Sponsored community events include Last Fridays, Arts Walk, Parlor Concerts, Educational Programs and the Hillsborough Handmade Parade.

The programs are funded, in part, by grants from the North Carolina Arts Council, the Hillsborough Tourism Board, The Town Of Hillsborough, NC other state funded agencies and by individual donations. This support allows the council to offer numerous arts related educational services, workshops, community events, programs and exhibitions.

The Hillsborough community event ‘Last Fridays’ was founded by members of the Hillsborough Arts Council in 1998. The events are now organized and managed by the volunteer efforts of the Hillsborough Arts Council working with the Town of Hillsborough, NC, The Alliance For Historic Hillsborough, the Orange County Historical Museum, and the Historical Foundation of Hillsborough.

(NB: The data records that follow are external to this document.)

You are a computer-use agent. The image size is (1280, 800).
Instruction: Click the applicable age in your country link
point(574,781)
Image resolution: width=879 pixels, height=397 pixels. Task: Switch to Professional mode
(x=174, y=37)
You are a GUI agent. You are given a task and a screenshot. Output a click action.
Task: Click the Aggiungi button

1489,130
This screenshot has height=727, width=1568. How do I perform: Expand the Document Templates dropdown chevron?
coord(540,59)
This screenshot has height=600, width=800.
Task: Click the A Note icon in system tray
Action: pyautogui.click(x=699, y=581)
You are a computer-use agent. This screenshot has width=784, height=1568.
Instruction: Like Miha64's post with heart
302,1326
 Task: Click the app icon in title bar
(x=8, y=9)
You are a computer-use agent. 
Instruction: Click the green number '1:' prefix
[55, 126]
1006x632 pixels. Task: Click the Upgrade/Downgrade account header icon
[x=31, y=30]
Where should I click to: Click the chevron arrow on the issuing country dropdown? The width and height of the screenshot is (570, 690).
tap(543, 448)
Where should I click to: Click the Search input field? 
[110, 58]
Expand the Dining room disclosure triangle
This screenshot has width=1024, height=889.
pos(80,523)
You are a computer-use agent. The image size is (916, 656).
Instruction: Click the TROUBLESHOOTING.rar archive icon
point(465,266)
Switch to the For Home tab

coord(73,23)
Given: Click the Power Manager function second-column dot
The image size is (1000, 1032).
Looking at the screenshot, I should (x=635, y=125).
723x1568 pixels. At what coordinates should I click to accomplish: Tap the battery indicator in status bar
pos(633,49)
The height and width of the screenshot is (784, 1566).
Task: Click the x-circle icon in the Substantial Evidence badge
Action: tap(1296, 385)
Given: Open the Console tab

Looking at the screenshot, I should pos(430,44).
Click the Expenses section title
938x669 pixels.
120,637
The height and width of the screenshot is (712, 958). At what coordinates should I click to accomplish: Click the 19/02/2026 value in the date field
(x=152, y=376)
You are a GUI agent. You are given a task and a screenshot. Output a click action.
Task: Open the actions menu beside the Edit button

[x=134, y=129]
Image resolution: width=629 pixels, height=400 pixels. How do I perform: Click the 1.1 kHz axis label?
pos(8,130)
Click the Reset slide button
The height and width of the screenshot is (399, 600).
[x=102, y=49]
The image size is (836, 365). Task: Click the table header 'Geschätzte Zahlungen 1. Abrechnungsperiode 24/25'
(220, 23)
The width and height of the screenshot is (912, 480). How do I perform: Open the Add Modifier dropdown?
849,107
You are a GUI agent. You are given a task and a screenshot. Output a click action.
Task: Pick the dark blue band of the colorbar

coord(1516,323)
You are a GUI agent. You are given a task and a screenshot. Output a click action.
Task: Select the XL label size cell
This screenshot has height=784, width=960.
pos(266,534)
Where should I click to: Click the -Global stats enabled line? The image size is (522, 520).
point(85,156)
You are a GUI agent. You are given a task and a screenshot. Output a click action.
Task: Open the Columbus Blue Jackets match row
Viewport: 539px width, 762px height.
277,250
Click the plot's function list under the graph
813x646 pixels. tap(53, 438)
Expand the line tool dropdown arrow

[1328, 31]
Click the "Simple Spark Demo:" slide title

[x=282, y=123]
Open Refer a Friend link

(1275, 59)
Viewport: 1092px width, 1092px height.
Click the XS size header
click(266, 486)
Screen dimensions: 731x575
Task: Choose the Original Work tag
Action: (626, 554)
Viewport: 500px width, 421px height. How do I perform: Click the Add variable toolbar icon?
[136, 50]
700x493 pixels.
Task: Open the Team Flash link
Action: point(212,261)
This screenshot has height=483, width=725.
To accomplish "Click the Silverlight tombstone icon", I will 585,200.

The Hillsborough Arts Council also works with The Hillsborough Chamber of Commerce, community groups, local, state, and national governmental agencies, and other nonprofit arts organizations to meet the arts and cultural needs of the Hillsborough, NC community through a diversity of initiatives and services.

Events 
Art Walk
Educational Programs
Hillsborough Handmade Parade
Last Fridays
Parlor Concerts

Board of directors
Doris Friend, co-chair
David Hays, co-chair
Bill Whitmore, vice chair
Merle Williams, treasurer
Luba Sawczyn, secretary
Neil Stutzer, board member

Hillsborough Arts Council Gallery 
The Hillsborough Arts Council maintains an art Gallery. The Arts Council Gallery offers a venue for emerging and mid-career artists to exhibit and sell their work. A Call for Artists is published annually in mid-winter.  
Exhibition openings coincide with Last Fridays festivities and are free and open to the public.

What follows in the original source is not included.